Scientists, researchers and doctors at the Packard Center conduct research around the proteins implicated in ALS, relying on research grants to fund their efforts. Since its founding in 2000, the Center has received 138 grants, with several more pending—a grand total of more than $25 million. This sum is part of the pool of money various organizations and groups like the Packard Center will use to fund new research initiatives, social media crusades and patient support programs. Jeff Rothstein, as one of the most knowledgeable men in the world when it comes to ALS, is at the shores of this vast pool. His colleagues have already dipped in to fund their own discoveries, and Rothstein seems to watch with an all-knowing gaze, even if he doesn’t actually know everything.

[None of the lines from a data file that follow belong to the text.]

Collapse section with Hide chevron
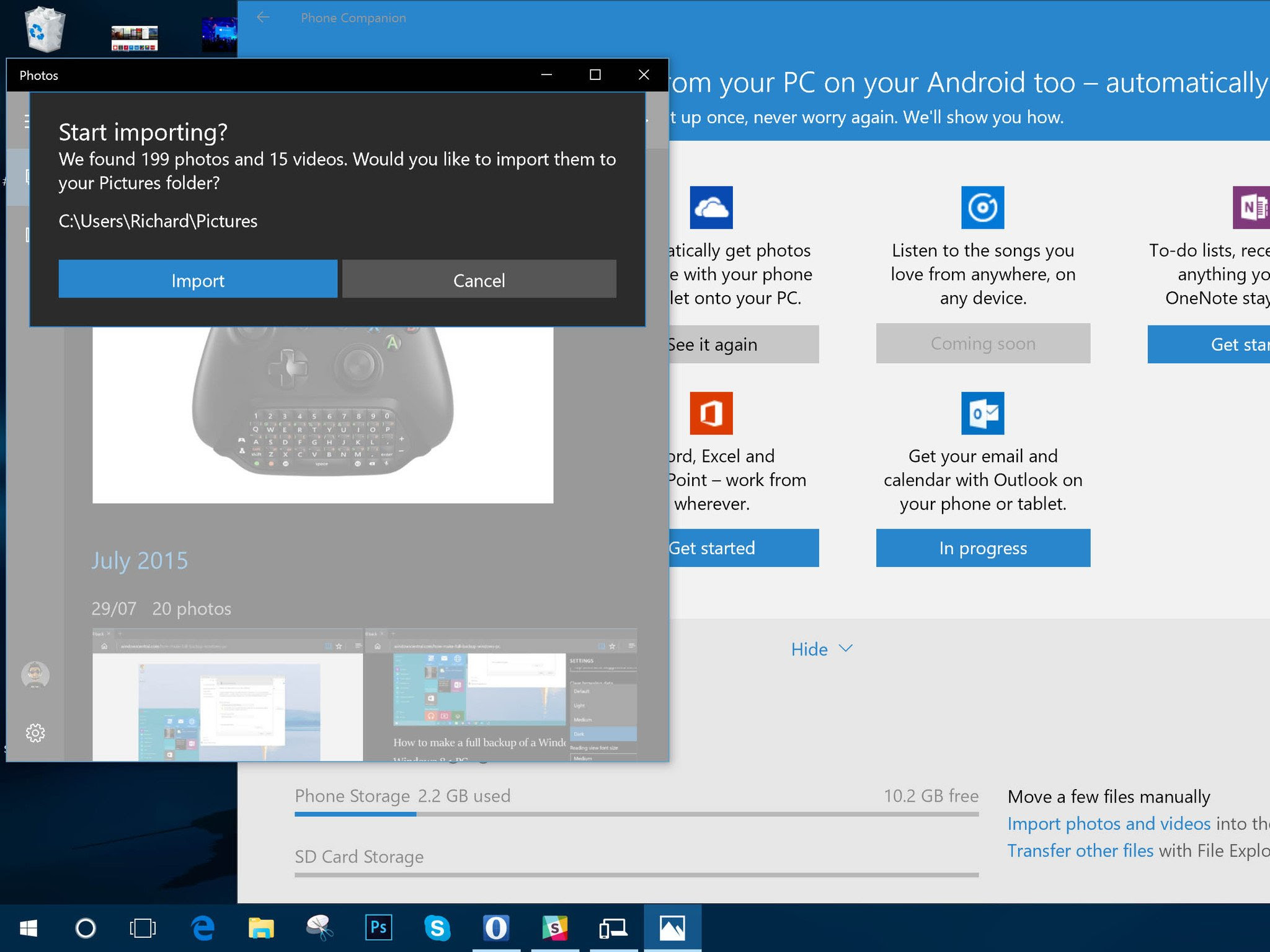1270x952 pixels. (822, 649)
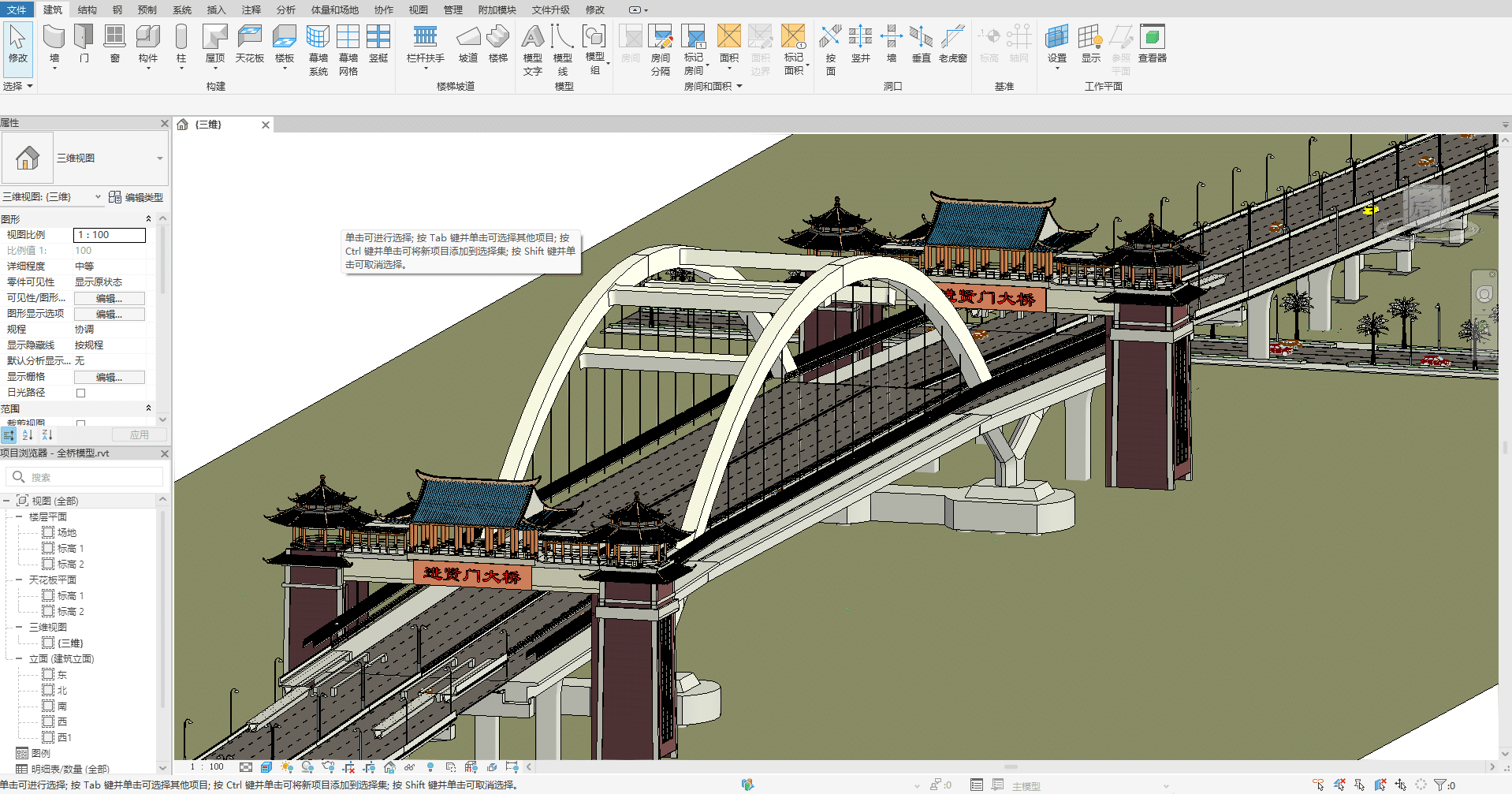This screenshot has height=794, width=1512.
Task: Open the 查看器 work plane viewer
Action: [x=1152, y=43]
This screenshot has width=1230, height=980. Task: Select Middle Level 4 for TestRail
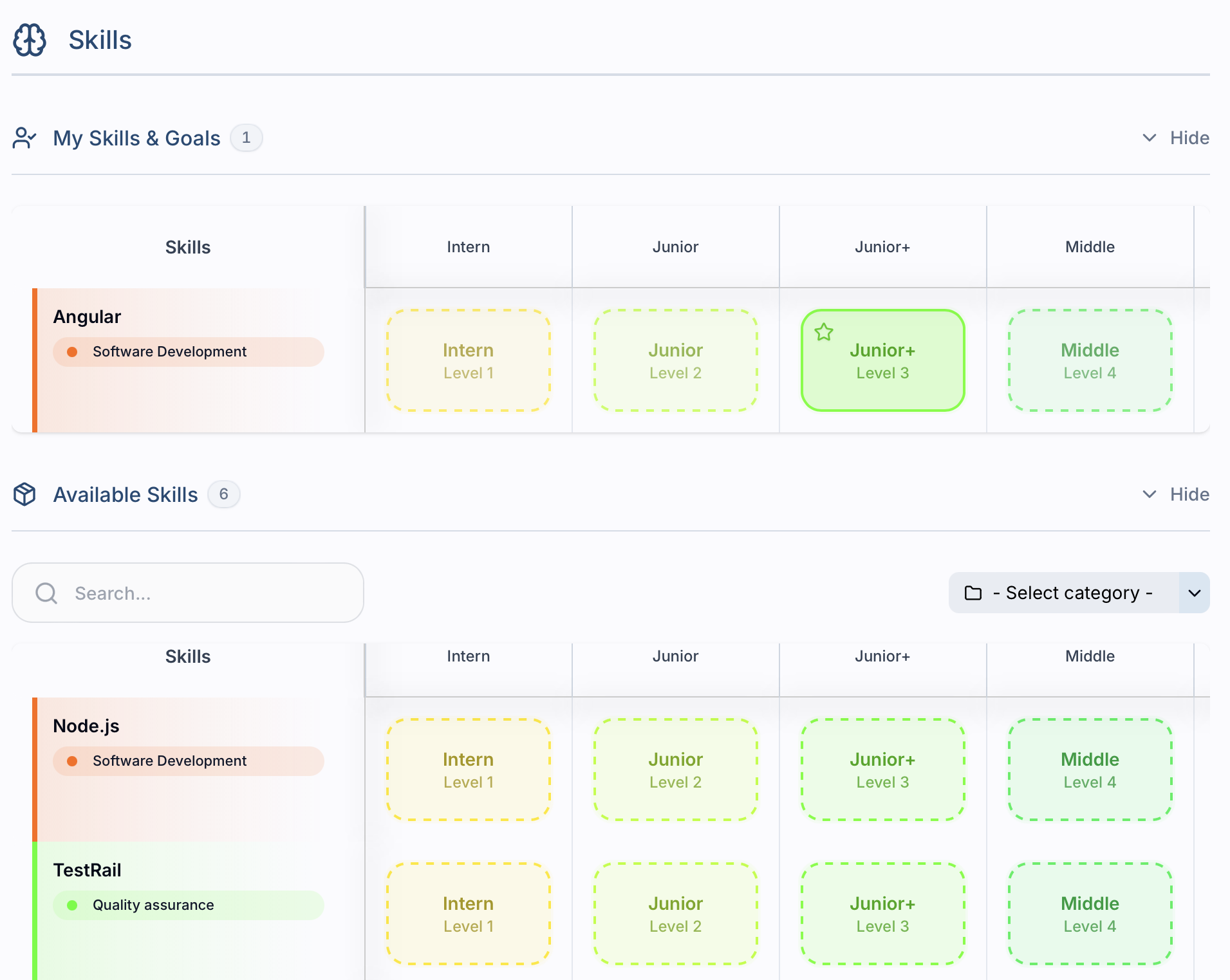(1089, 914)
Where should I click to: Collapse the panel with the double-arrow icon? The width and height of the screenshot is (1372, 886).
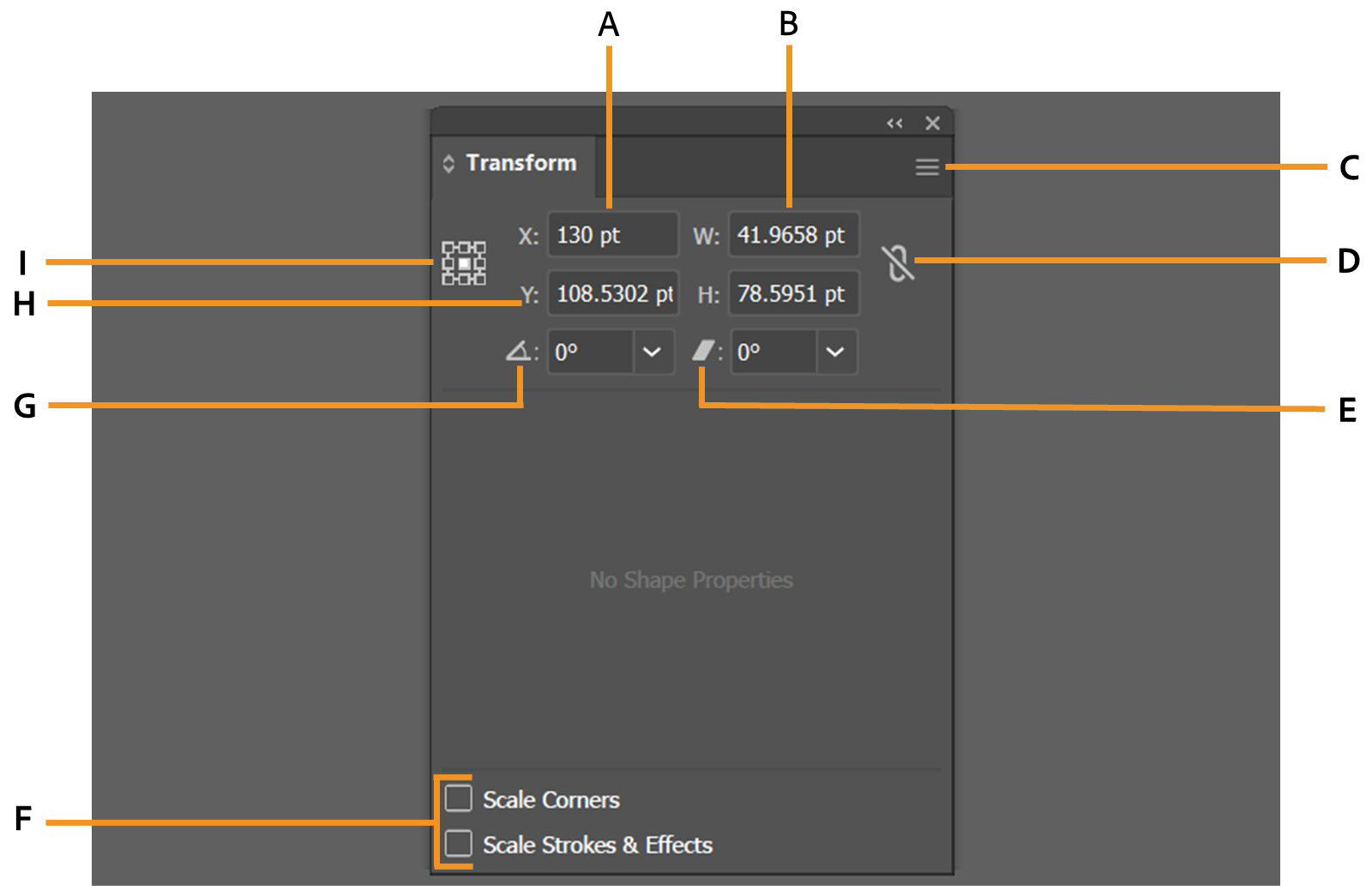894,123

I met John Anderson and documented his veggie burger adventure in September 2014. In February of 2015, Karol told me he had passed away.

That’s the thing with ALS—one minute someone like John Anderson is eating a veggie burger and smiling about Coke and brownies, and the next he is gone. On that day in the Packard Center’s restaurant, I remember he was wearing a navy blue “Anna Maria Island” shirt with a graphic of a yellow spike-toothed manic fish on the front. He wore black sweatpants, fuzzy socks, no shoes. There were bright rubber bracelets around his wrists. He looked like someone who is experiencing a disease a lot of us don’t know much about; he looked like someone who was eager to tell his story.

As the Andersons turned to leave Grille 601, they left me and Karol awestruck. John Anderson said, “If I can help you capture the story you want to tell, I’d be honored to do so.”

And so I began.

A previous version of this article misidentified Steve Gleason as a former minor league baseball player. He was actually an NFL player, for the New Orleans Saints.